Output as a JSON list of strings, one string per line, every line of the items from the line containing "You are a computer-use agent." up to and including the line containing "pyautogui.click(x=109, y=80)", omitting blank lines and the pictures. Include no other lines.
** begin **
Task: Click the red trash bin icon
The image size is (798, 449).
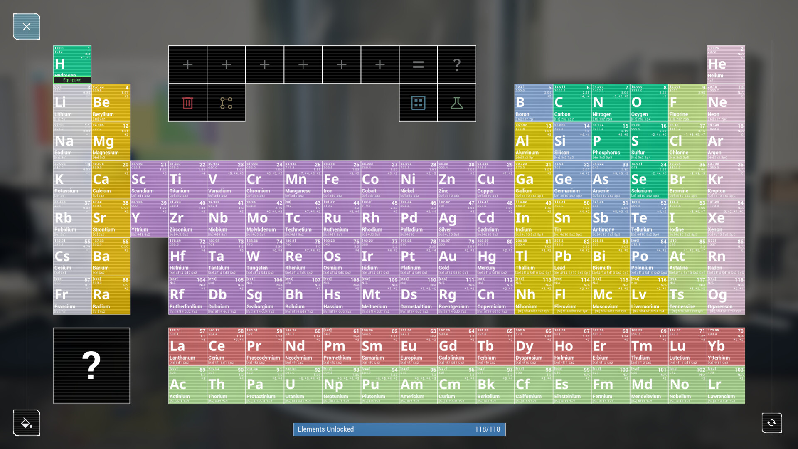Action: [187, 103]
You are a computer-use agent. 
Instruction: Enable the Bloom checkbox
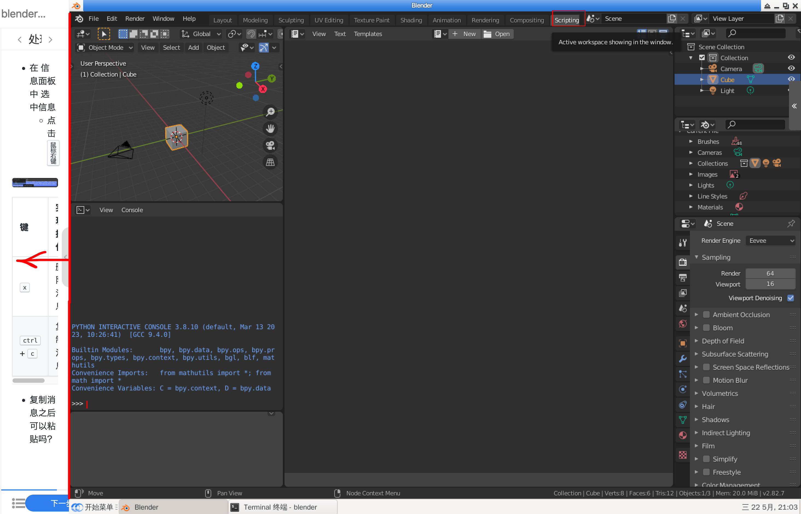point(706,328)
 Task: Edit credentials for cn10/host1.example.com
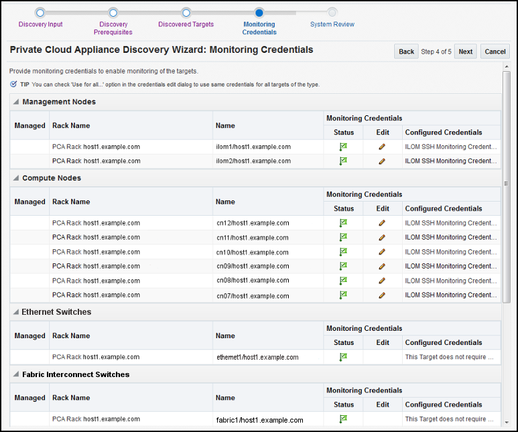[382, 252]
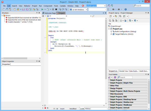Expand the Delphi Projects palette category
Image resolution: width=151 pixels, height=111 pixels.
pyautogui.click(x=109, y=80)
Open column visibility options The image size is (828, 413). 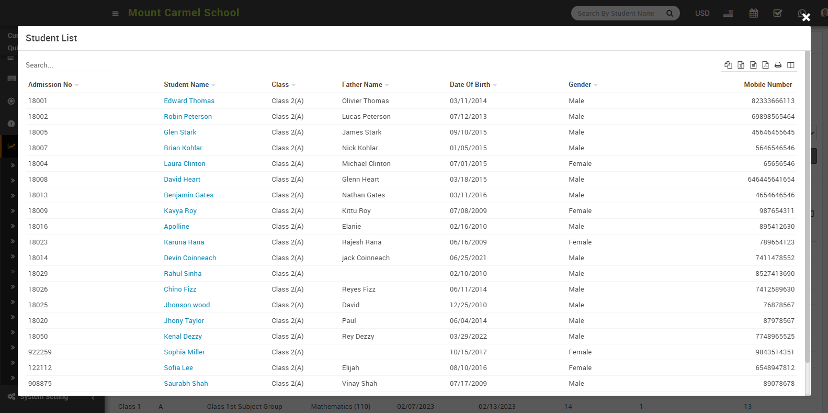pos(790,65)
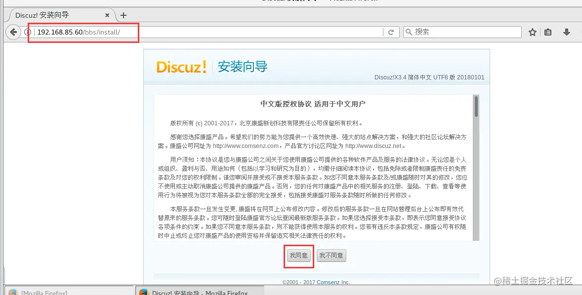Open downloads with the down arrow icon
This screenshot has height=295, width=582.
click(566, 32)
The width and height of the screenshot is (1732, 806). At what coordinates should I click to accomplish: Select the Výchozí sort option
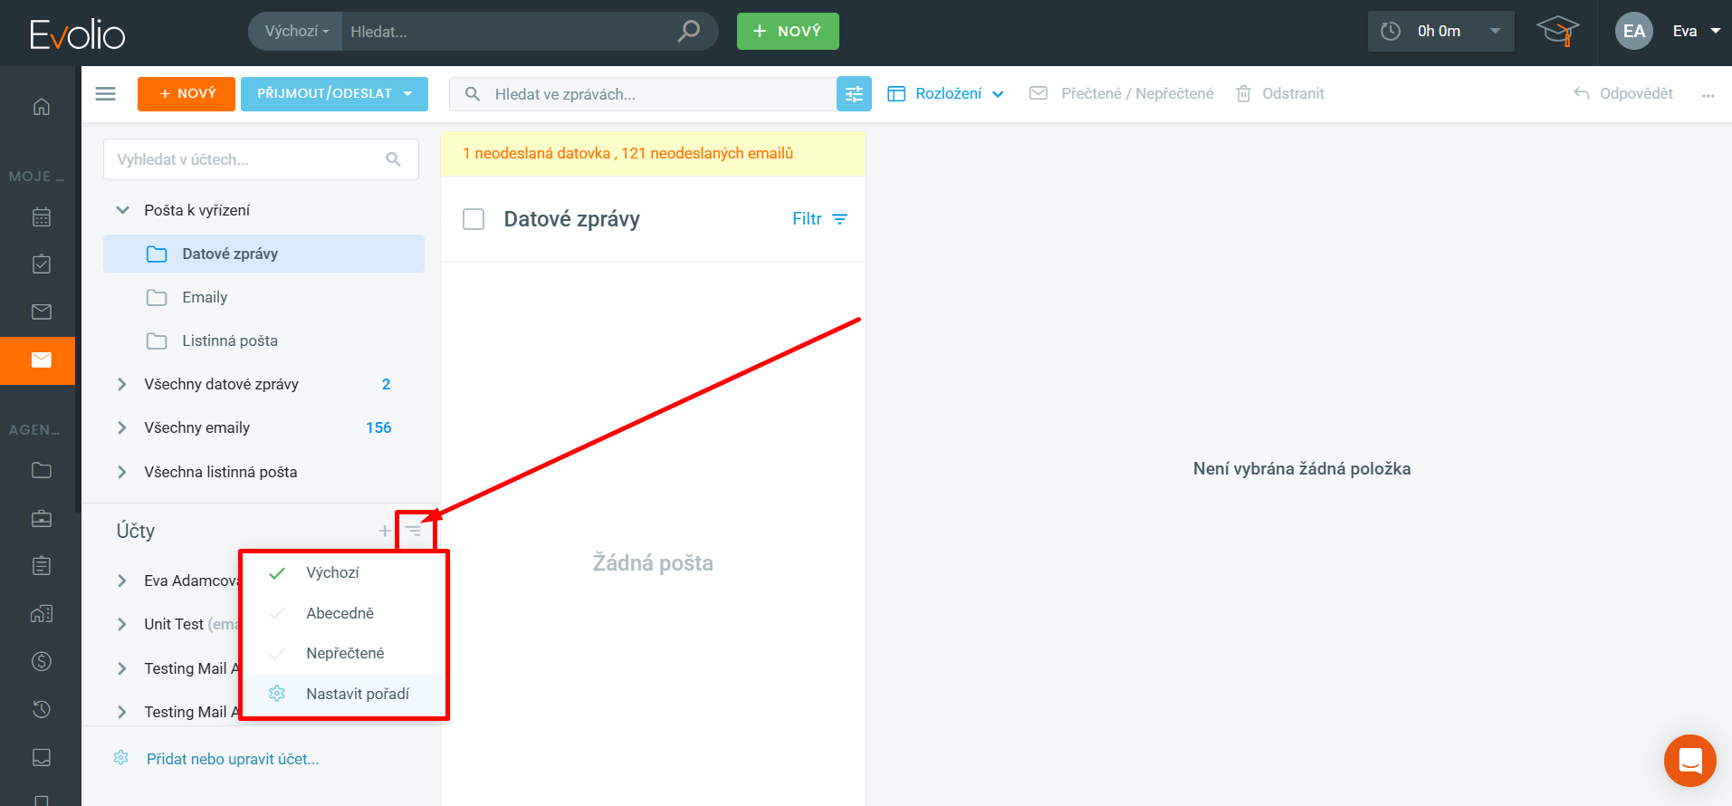[x=332, y=572]
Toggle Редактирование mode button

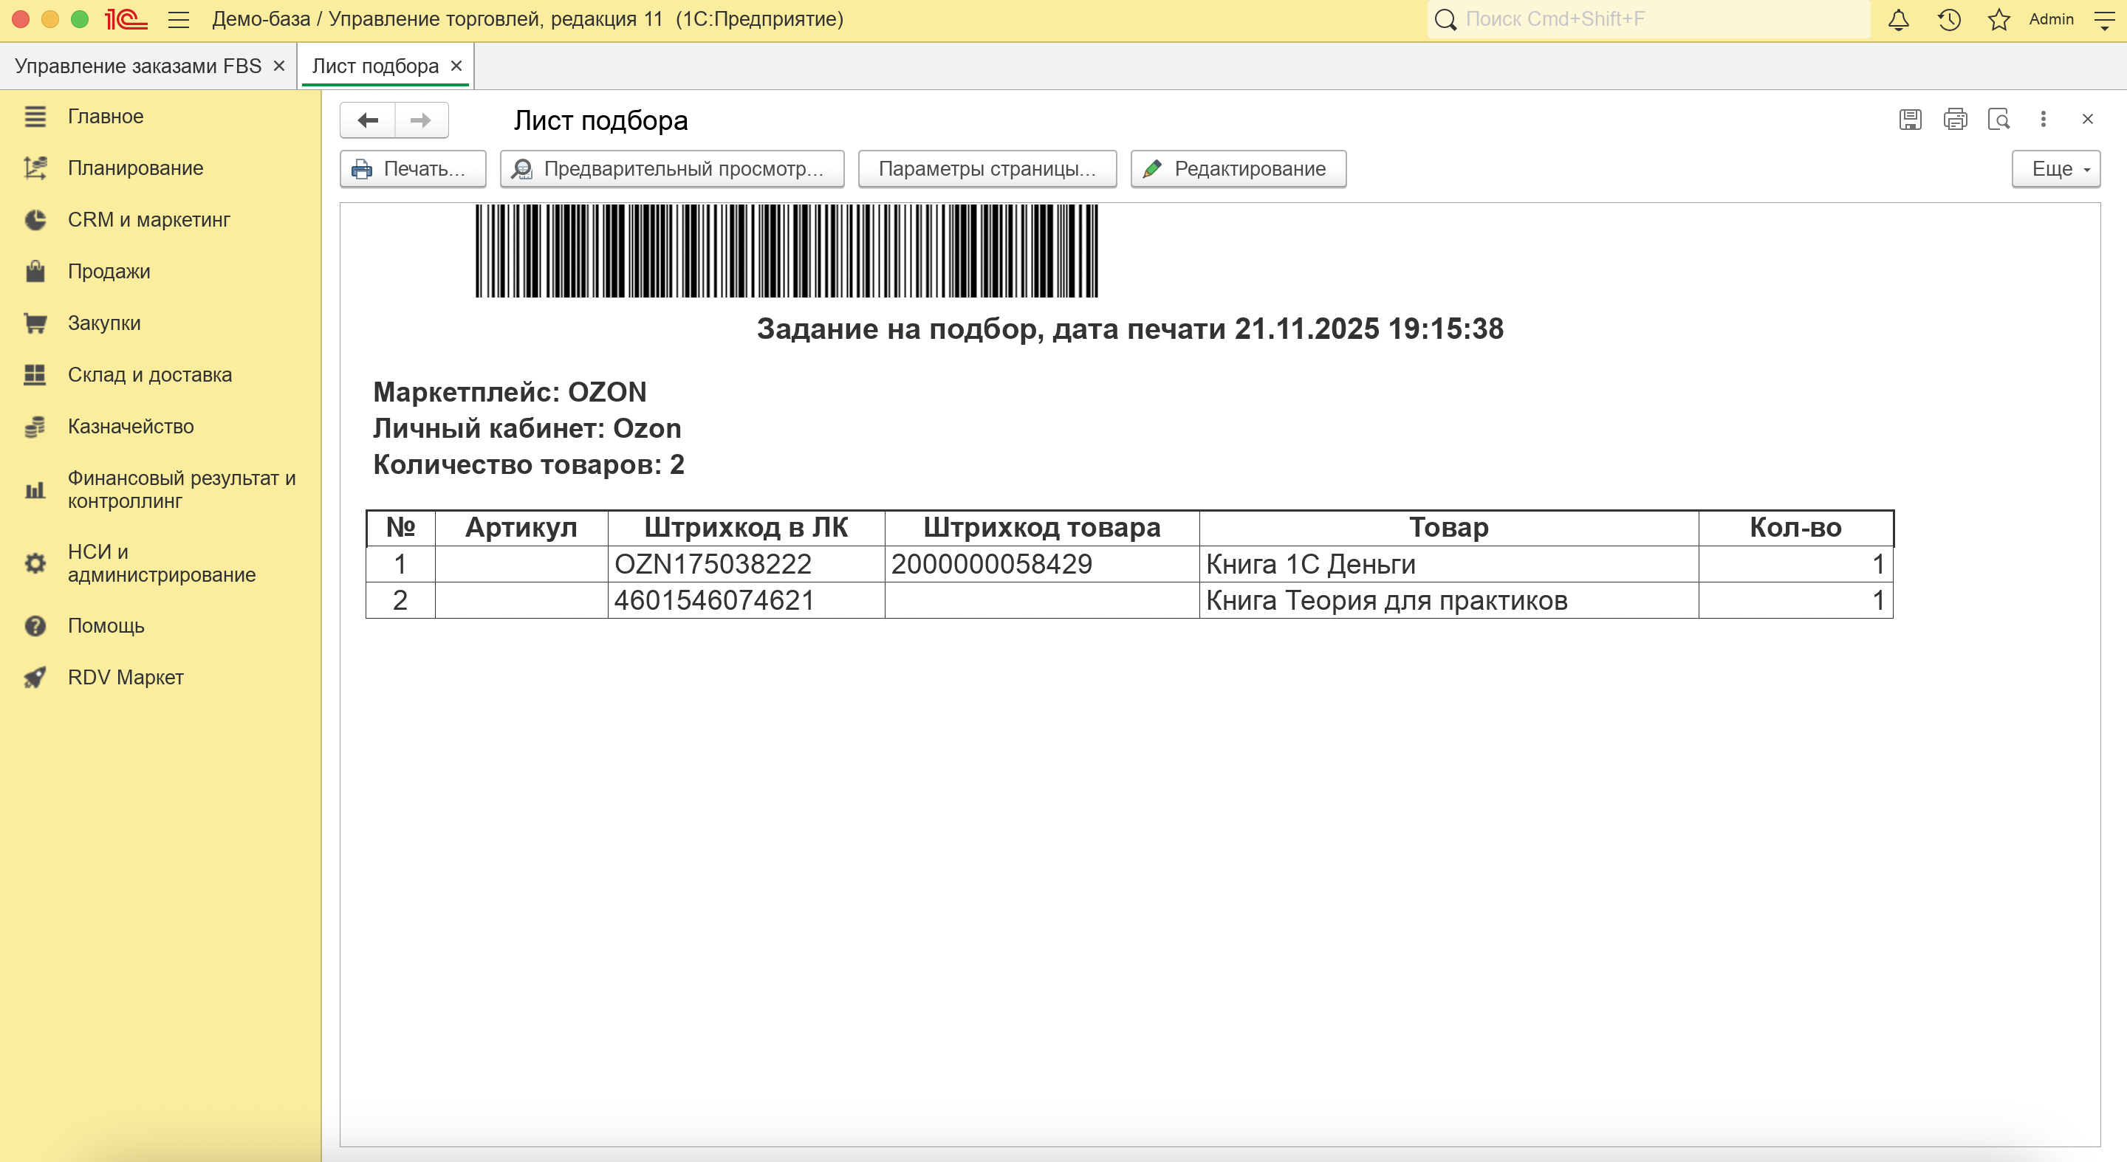pyautogui.click(x=1237, y=168)
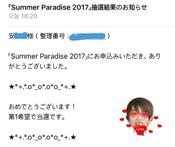Image resolution: width=175 pixels, height=147 pixels.
Task: Click the Summer Paradise 2017 words in subject
Action: pyautogui.click(x=50, y=7)
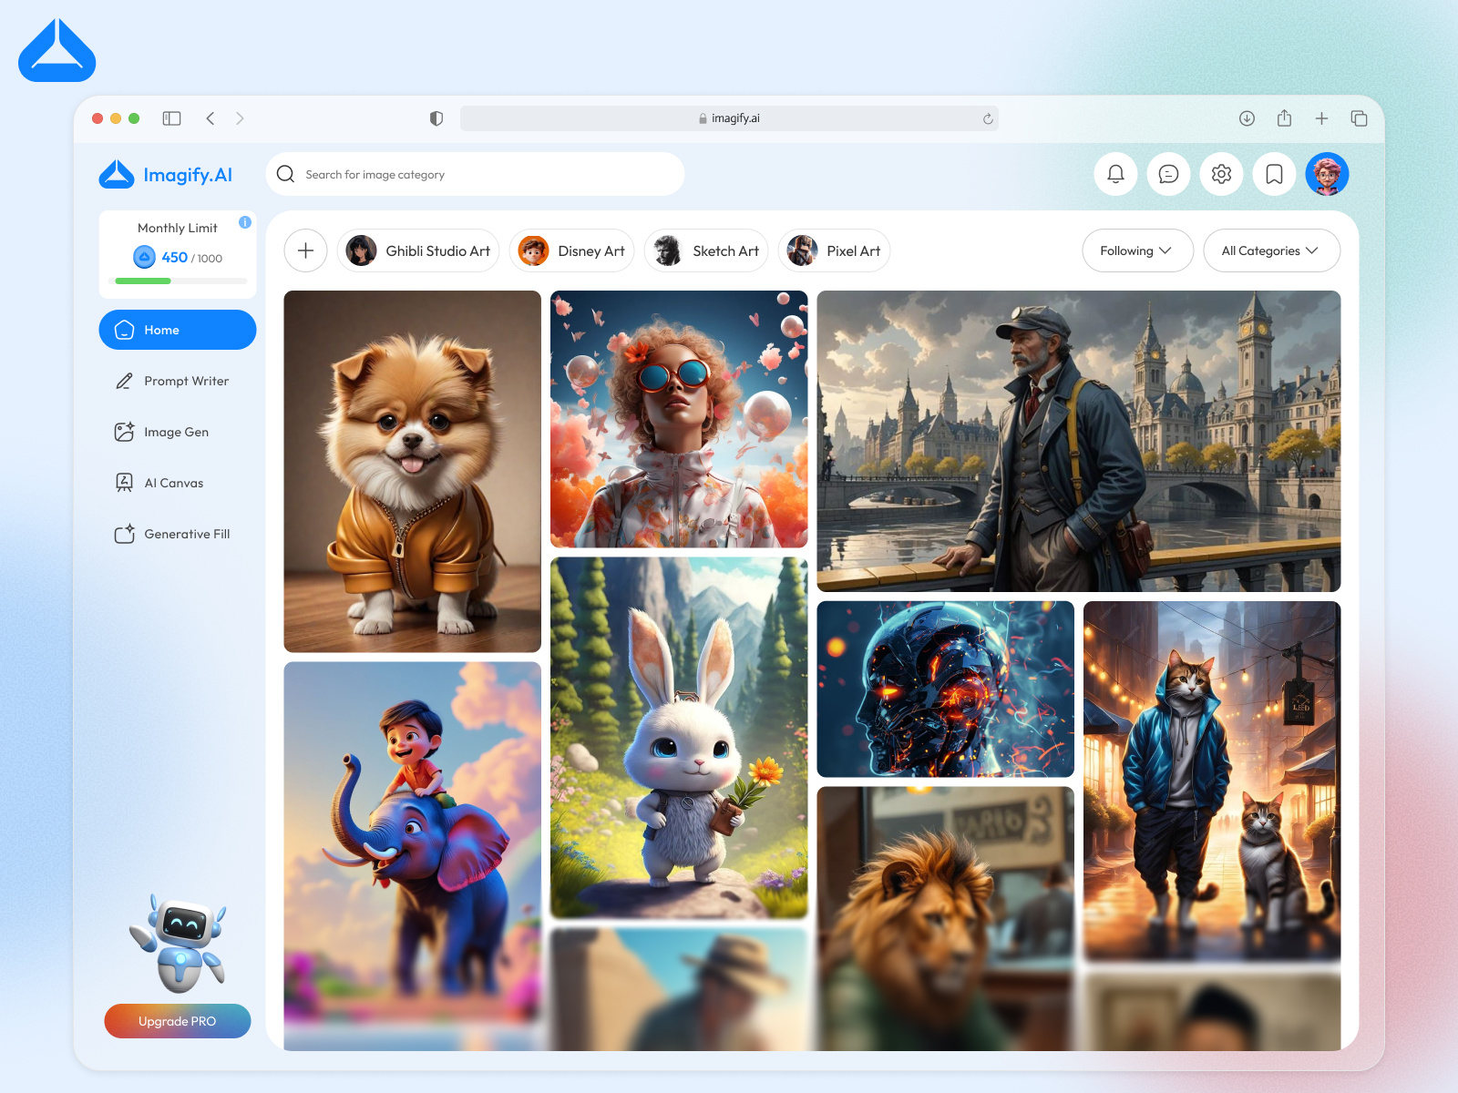
Task: Open the puppy in jacket image
Action: click(x=411, y=471)
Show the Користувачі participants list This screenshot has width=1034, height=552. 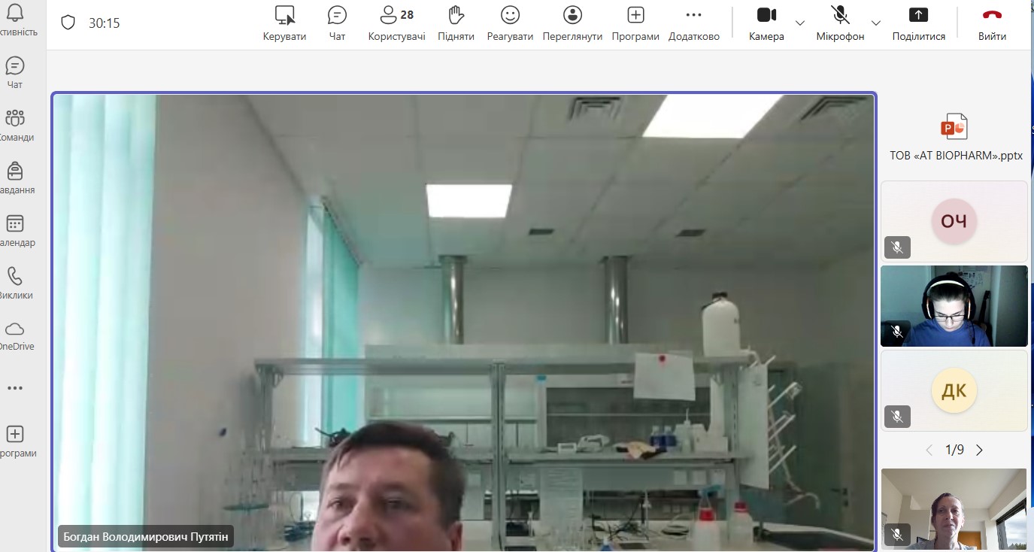[x=396, y=23]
** end **
#### Answer in full:
[
  "You are a computer-use agent. ",
  "Instruction: Enable the Bloom checkbox",
  "point(706,328)",
  " Task: Edit credentials for cn10/host1.example.com",
  "[382, 252]",
  "Expand the Delphi Projects palette category",
  "Image resolution: width=151 pixels, height=111 pixels.",
  "pyautogui.click(x=109, y=80)"
]